Purpose To evaluate optic nerve and in particular melanopsin retinal ganglion cells (mRGCs) in relation to rest-activity rhythm in Alzheimer disease (AD). Methods Retinal nerve fiber layer (RNFL) thickness measurements by optical coherence tomography were performed in 21 AD and 74 age-matched controls. Actigraphic monitoring was performed in 16 AD patients and 10 age-matched controls. Non-parametric methods were applied to assess interdaily stability (IS), intradaily variability (IV) and relative amplitude (RA) of rest-activity rhythm. We also performed immunohistochemical analysis of mRGCs and axonal count on optic nerve cross-sections in 14 neuropathologically confirmed AD and 13 control post-mortem retinas. Results OCT evaluation showed reduced average (p=0.03) and superior (p=0.005) RNFL thickness in AD patients. Actigraphic monitoring demonstrated an increased IV (p=0.04) and reduced RA (p=0.04) in AD. Furthermore, AD patients were significantly less active during the day (p=0.03).
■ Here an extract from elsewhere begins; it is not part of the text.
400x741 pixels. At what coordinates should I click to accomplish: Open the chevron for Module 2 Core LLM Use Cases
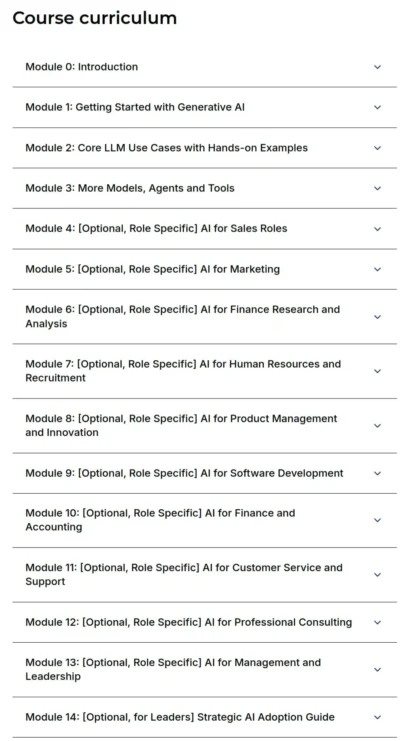(377, 148)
Considering the patients with at least one circadian parameter outside the 2SD from the mean of controls, we found a significant correlation between IV, average (p=0.035), superior (p=0.045) and inferior (p=0.017) RNFL thickness. Melanopsin RGCs density was significantly reduced, independently from age, in AD retinas (p=0.003) and AD optic nerves showed variable degree of age-related axonal loss. Conclusion We demonstrated a subclinical optic nerve involvement in AD patients, both by OCT and histopathology. We also documented rest-activity circadian dysfunction in AD patients. Post-mortem investigation revealed loss of mRGCs and RGCs with a different pattern in AD. The reduction of mRGCs may contribute to circadian rhythm dysfunction in AD.